Di rongga mulut, sensitivitas nyeri yang paling banyak dipelajari dari selaput lendir proses alveolar dan langit-langit keras, yang merupakan bagian dari tempat tidur prostetik.

Bagian dari selaput lendir pada permukaan vestibular rahang bawah di daerah gigi seri lateral memiliki sensitivitas nyeri yang nyata. Permukaan mulut mukosa gingiva memiliki sensitivitas nyeri yang paling rendah. Di permukaan bagian dalam pipi, ada area sempit tanpa sensitivitas rasa sakit. Jumlah reseptor nyeri terbesar ditemukan di jaringan gigi. Jadi, pada 1 cm 2 dentin ada 15.000-30.000 reseptor rasa sakit, di perbatasan email dan dentin jumlahnya mencapai 75.000 Untuk 1 cm 2 kulit - tidak lebih dari 200 reseptor rasa sakit.

Iritasi pada reseptor di pulpa gigi menyebabkan sensasi nyeri yang sangat kuat. Bahkan sentuhan ringan disertai dengan rasa sakit yang akut. Sakit gigi, yang merupakan salah satu rasa sakit yang paling parah, terjadi ketika gigi dirusak oleh proses patologis. Perawatan gigi menghentikannya dan menghilangkan rasa sakit. Tapi perawatan itu sendiri terkadang manipulasi yang sangat menyakitkan. Selain itu, dengan prostetik gigi, seringkali perlu menyiapkan gigi yang sehat, yang juga menimbulkan sensasi nyeri.
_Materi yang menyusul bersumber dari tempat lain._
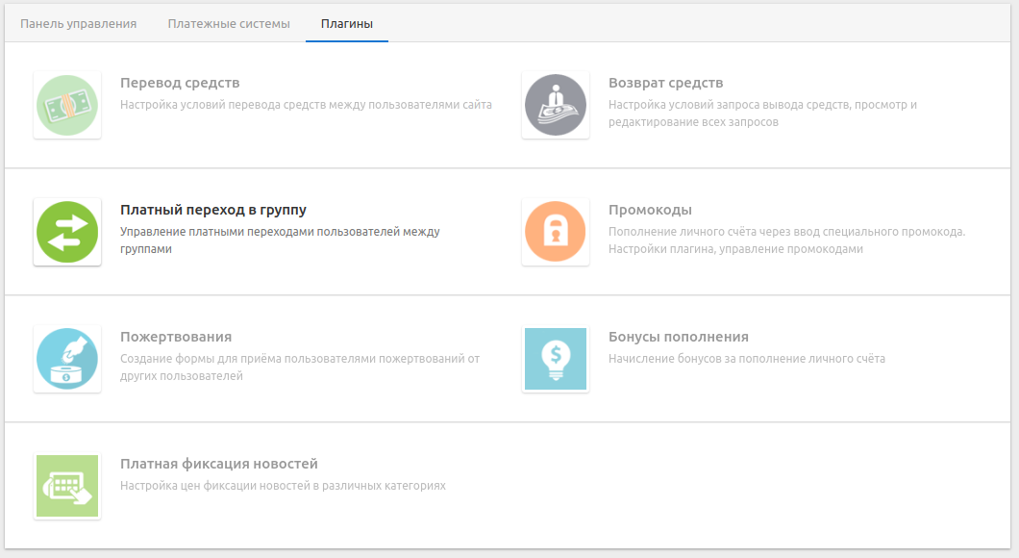The height and width of the screenshot is (558, 1019).
Task: Switch to the Панель управления tab
Action: (79, 24)
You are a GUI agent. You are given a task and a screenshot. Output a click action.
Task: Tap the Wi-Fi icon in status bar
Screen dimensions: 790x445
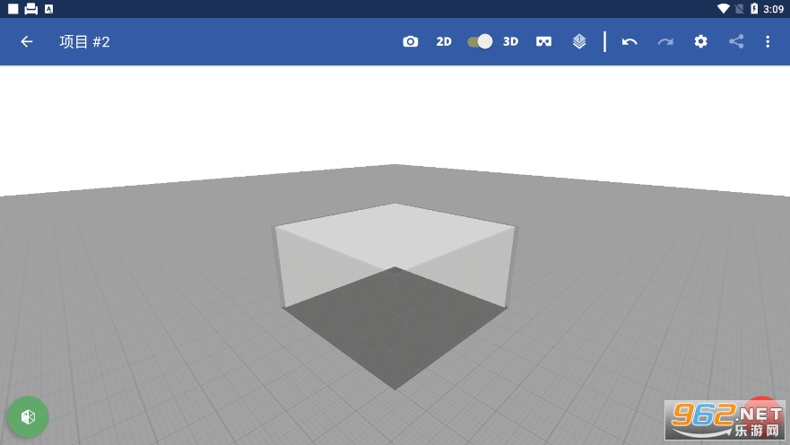tap(724, 9)
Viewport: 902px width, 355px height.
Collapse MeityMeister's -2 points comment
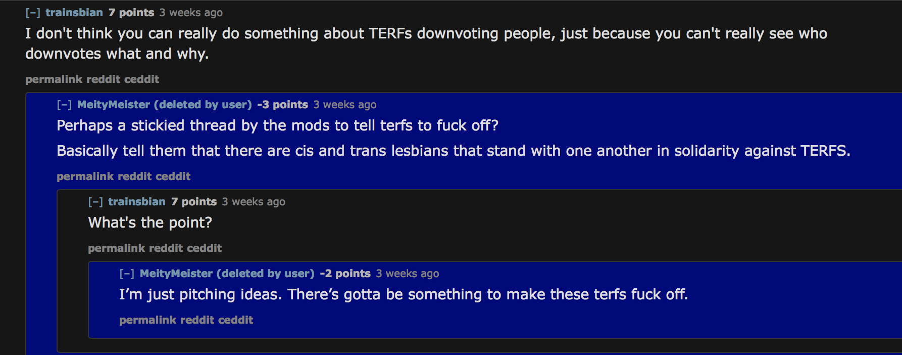127,274
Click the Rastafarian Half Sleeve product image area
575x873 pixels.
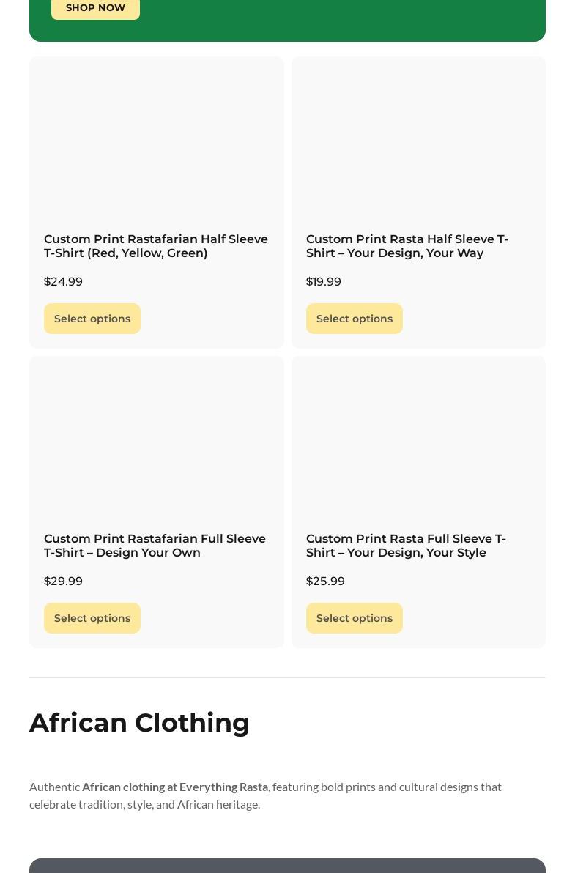click(156, 139)

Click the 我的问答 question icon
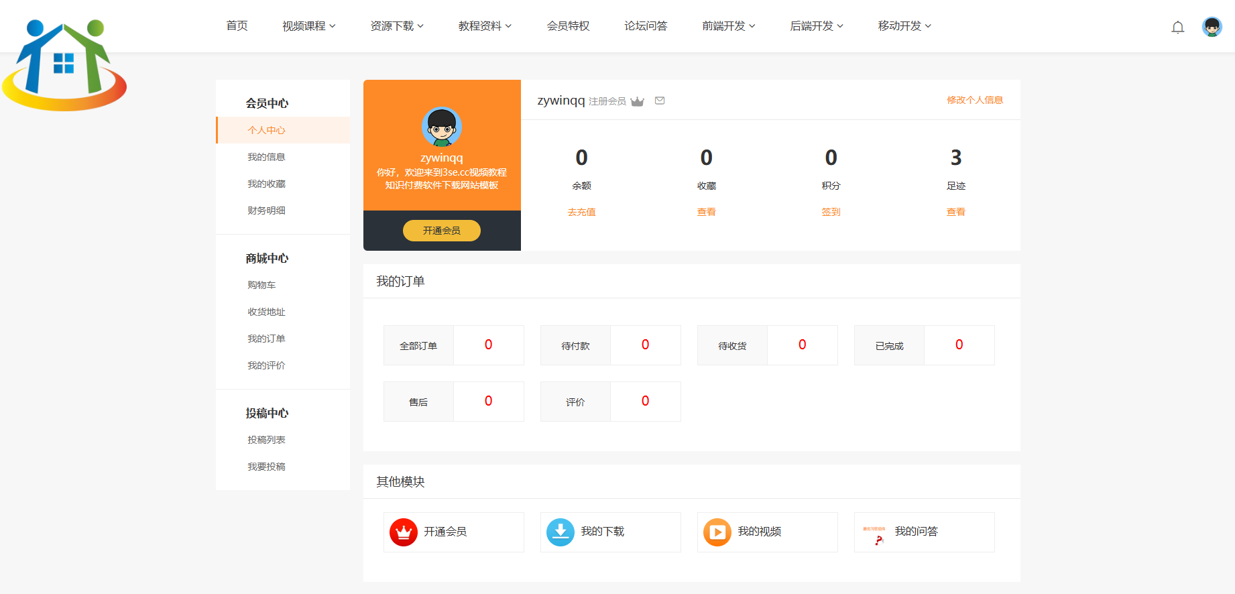pos(874,532)
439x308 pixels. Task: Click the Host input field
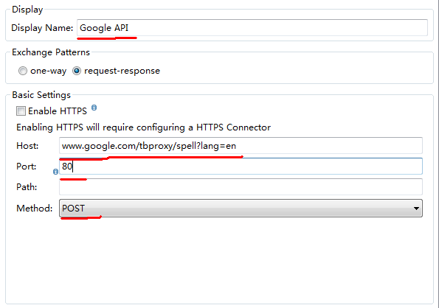pos(241,145)
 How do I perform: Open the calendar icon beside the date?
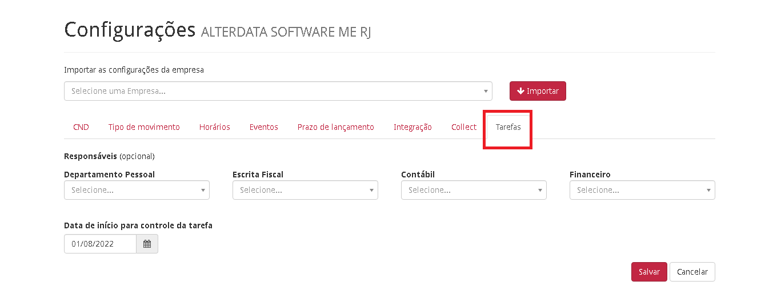[147, 244]
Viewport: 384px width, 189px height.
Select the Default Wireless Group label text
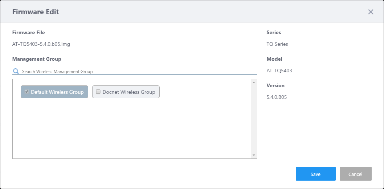tap(57, 92)

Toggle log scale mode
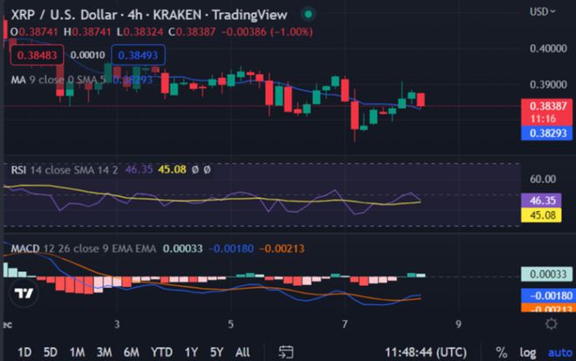point(525,351)
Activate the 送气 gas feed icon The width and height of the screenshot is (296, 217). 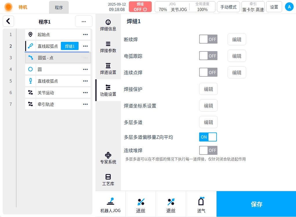(x=201, y=204)
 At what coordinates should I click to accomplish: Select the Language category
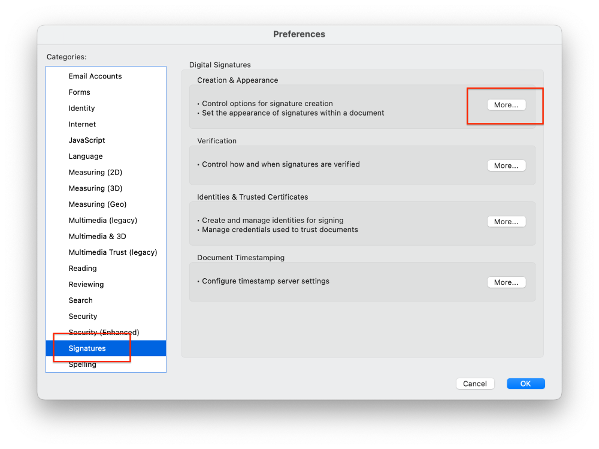tap(86, 156)
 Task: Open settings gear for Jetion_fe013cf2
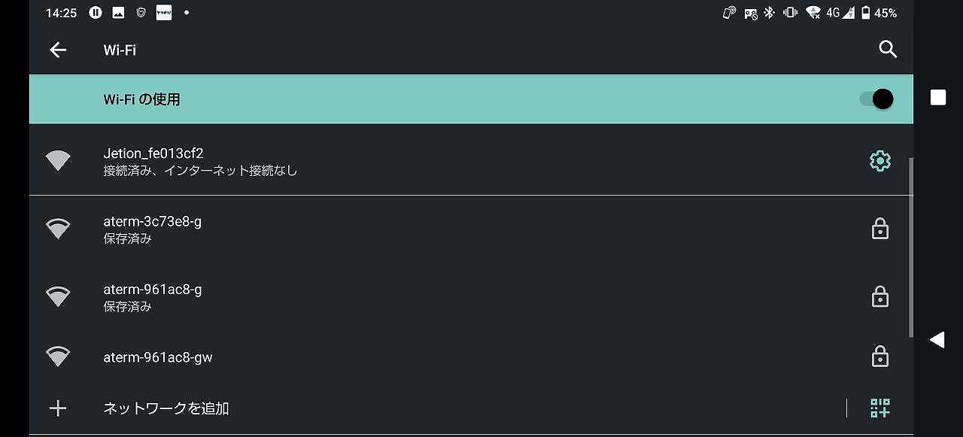pos(879,160)
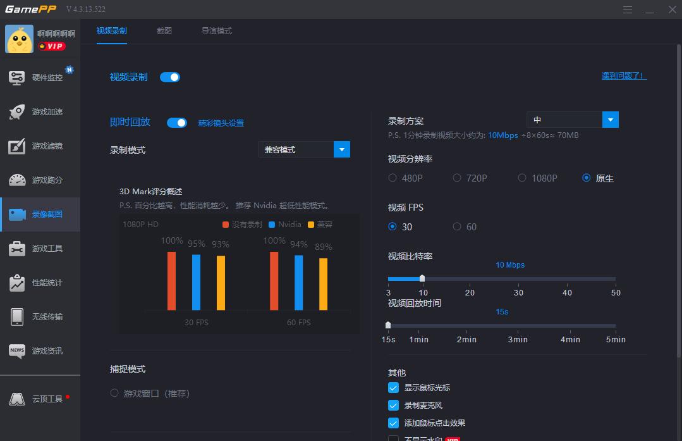682x441 pixels.
Task: Switch to the screenshot (截图) tab
Action: [x=164, y=31]
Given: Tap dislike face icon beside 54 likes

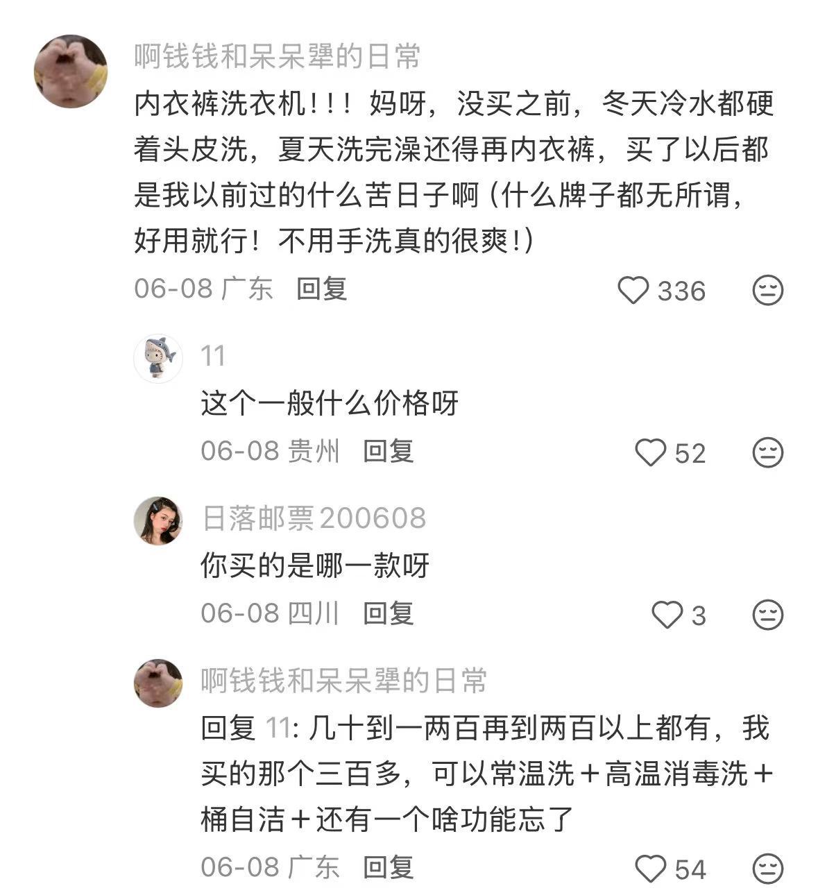Looking at the screenshot, I should 768,869.
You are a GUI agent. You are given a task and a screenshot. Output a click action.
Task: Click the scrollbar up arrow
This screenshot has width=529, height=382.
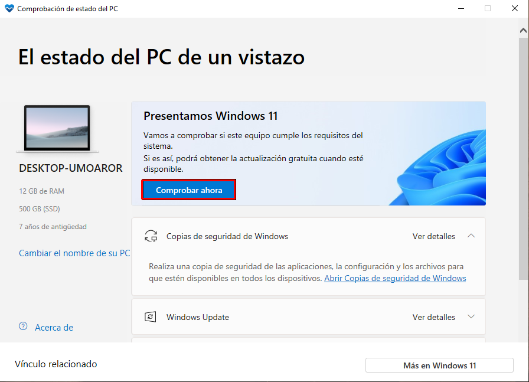tap(523, 30)
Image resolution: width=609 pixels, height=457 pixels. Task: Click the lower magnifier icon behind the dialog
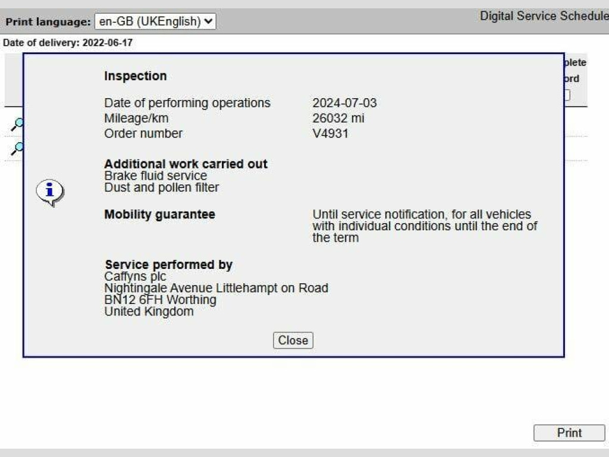[x=17, y=148]
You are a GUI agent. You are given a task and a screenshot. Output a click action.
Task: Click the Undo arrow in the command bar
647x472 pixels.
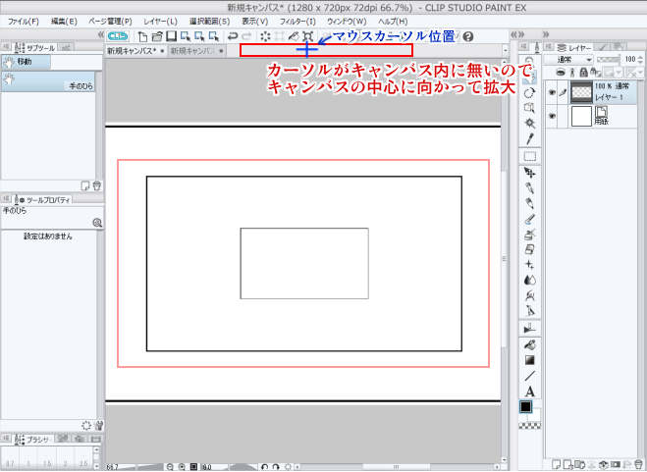pyautogui.click(x=232, y=36)
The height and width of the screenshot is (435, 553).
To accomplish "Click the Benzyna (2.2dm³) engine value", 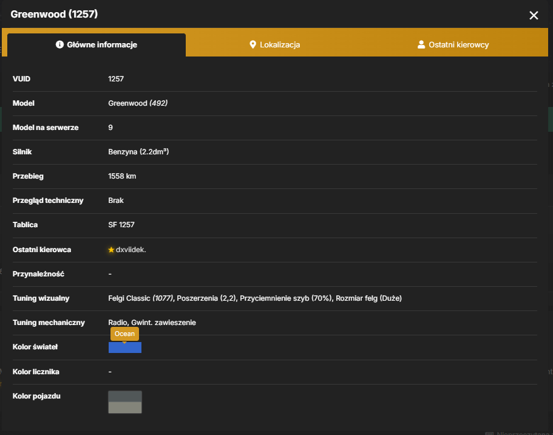I will pyautogui.click(x=138, y=152).
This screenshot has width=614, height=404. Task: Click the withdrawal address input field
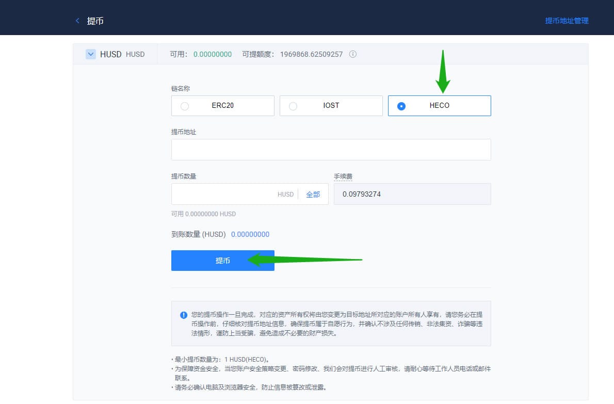point(331,150)
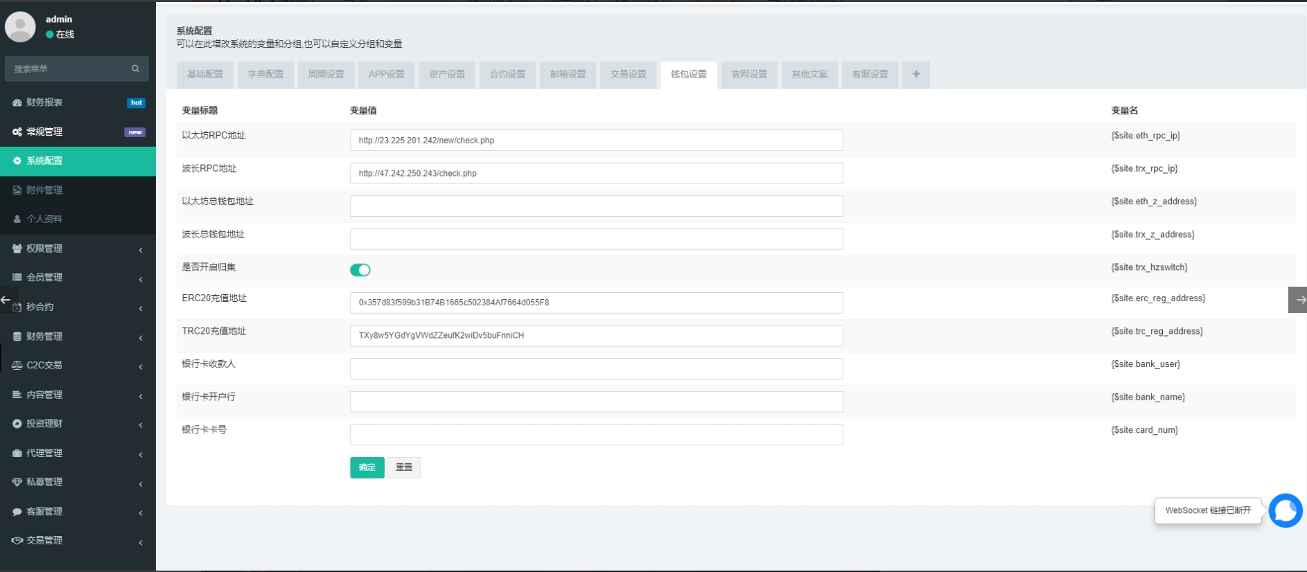The image size is (1307, 572).
Task: Focus the 以太坊总钱包地址 text box
Action: pos(596,206)
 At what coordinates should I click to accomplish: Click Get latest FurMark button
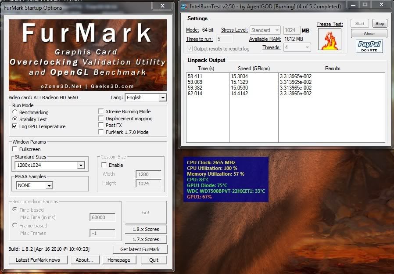[x=140, y=249]
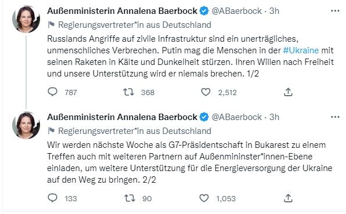
Task: Select the verified badge in the first tweet
Action: pos(204,11)
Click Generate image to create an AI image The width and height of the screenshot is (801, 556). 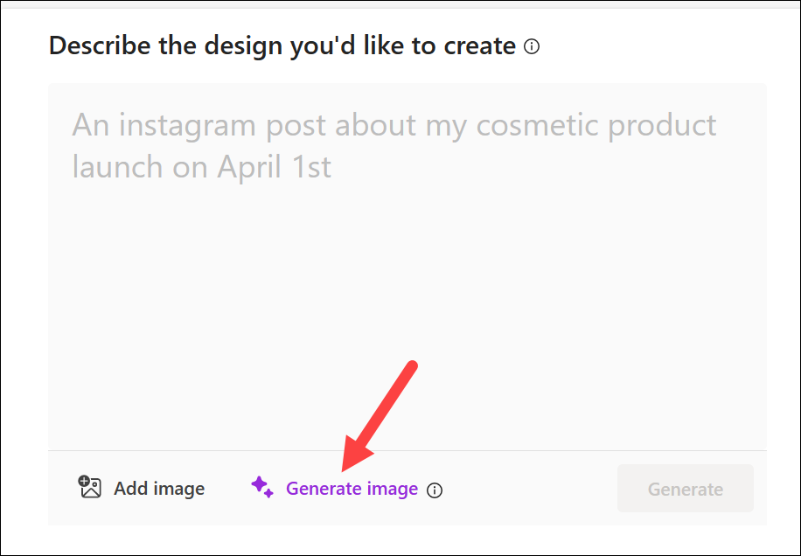(352, 489)
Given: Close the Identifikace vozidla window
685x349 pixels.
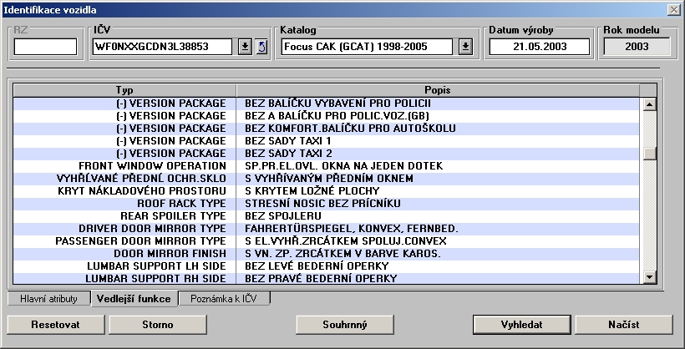Looking at the screenshot, I should pos(673,8).
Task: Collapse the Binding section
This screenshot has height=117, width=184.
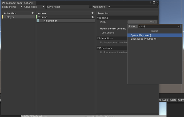Action: click(98, 18)
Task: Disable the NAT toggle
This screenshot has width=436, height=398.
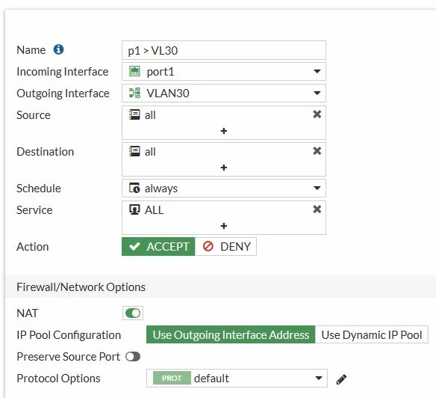Action: [x=133, y=313]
Eksitasi dari nosiseptor mukosa mulut, reseptor periodontal, lidah dan pulpa gigi dilakukan di sepanjang serabut saraf yang termasuk dalam kelompok A dan C. Sebagian besar serat ini termasuk dalam cabang kedua dan ketiga dari saraf trigeminal. Neuron sensorik tertanam di ganglion trigeminal. Proses sentral dikirim ke medula oblongata, di mana mereka berakhir pada neuron kompleks nukleus trigeminal, yang terdiri dari nukleus sensorik utama dan saluran tulang belakang. Kehadiran sejumlah besar kolateral memberikan hubungan fungsional antara berbagai inti kompleks trigeminal. Dari neuron kedua kompleks trigeminal inti eksitasi diarahkan ke inti spesifik posterior dan ventral talamus. Selain itu, karena kolateral yang luas pada formasi retikuler medula oblongata, eksitasi nociceptive dari jalur proyeksi pallido-spino-bulbothalamic ditujukan ke kelompok median dan intra-lamelar inti thalamic. Ini memberikan generalisasi yang luas dari eksitasi nosiseptif di daerah anterior otak dan aktivasi sistem antinosiseptif.